Well, one might consider the idea that IF (if)  God is responsible for the fact of our existence,  no matter how it actually occurred,  the idea leads to  EITHER we should admit to God(s)'s imminent pre-eminence, OR admit to the granting of humanity's "free will".  Or both.   We (us) can choose a lot of our possibilities, but not all.  As our children grow up, they MUST either keep on admitting to the parent's authority (reward, punishment, gratification, older experience) or get on with making their own decisions and living with the results.  About the same here, maybe, could be, yes? 

An avowed atheist, it seems to me,  accepts the "free will" part, but rejects the other, the idea that something else has a possible effect on our choices, our possibilities.

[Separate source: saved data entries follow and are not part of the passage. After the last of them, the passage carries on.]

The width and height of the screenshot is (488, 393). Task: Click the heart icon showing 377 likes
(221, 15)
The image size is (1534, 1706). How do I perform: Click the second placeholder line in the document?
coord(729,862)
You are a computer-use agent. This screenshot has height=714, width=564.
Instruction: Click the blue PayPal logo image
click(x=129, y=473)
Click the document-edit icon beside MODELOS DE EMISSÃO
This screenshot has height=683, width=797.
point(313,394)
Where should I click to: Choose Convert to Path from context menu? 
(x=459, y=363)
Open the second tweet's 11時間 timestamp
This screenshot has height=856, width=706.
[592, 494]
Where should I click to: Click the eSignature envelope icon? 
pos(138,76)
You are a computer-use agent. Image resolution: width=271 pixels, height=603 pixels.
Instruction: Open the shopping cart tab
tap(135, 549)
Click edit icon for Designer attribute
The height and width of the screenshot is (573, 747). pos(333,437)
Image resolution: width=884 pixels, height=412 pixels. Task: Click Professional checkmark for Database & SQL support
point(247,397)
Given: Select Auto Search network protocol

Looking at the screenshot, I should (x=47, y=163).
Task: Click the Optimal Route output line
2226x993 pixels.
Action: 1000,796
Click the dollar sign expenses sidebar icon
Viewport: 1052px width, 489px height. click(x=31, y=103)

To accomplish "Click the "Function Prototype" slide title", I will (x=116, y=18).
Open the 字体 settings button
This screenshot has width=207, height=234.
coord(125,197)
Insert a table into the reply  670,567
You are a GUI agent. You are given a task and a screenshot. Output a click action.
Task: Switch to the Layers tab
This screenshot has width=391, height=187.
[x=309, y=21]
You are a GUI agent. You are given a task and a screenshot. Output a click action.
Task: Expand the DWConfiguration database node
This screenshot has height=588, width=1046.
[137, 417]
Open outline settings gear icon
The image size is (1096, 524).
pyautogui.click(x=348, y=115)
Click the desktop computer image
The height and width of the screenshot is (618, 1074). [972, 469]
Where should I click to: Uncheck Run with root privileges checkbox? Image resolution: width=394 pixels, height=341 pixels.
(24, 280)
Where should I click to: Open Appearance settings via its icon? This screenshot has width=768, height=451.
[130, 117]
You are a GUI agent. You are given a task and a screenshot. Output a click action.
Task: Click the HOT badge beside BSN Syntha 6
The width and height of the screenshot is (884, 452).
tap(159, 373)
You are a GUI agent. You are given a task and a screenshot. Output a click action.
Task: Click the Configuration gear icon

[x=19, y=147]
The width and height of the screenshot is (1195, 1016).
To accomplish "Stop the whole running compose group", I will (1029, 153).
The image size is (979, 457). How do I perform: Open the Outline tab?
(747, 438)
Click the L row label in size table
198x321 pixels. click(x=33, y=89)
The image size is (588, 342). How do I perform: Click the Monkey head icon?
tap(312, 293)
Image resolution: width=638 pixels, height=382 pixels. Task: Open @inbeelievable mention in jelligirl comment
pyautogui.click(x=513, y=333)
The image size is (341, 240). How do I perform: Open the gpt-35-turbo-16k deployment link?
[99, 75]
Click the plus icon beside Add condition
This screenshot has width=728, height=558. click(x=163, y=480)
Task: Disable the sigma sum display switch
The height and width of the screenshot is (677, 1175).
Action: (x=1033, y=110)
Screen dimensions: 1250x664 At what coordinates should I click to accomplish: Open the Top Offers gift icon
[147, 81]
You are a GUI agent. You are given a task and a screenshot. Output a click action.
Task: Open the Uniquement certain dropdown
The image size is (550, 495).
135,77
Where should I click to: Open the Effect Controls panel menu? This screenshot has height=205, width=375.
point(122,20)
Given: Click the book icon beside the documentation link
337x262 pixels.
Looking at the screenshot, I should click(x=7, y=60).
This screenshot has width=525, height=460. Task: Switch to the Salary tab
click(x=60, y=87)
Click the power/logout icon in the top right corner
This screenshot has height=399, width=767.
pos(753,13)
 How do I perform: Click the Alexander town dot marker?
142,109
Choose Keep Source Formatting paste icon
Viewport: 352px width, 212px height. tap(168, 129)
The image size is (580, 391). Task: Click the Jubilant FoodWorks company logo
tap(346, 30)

It is the ultimate origin that is at risk here.

Reverent ?   Looking for understanding.   One gains personal understanding by answering respectful questions.   By your students one is taught.   A good pair of books:  How to be a Perfect Stranger   by Matlins and Magida  is recommended.  

I am a proponent of not "re-inventing the wheel", hence I offer the following from William Penn for your consideration::::

. """The Humble, Meek, Merciful, Just,  Pious and Devout Souls, are everywhere of one Religion; and when Death has taken off the Mask, they will know one another, tho' the divers Liveries they wear here make them Strangers. """

 """ It is a sad Reflection, that many Men hardly have any Religion at all; and most Men have none of their own: For that which is the Religion of their Education, and not of their Judgment, is the Religion of Another, and not Theirs. """

See thou on the trail . . .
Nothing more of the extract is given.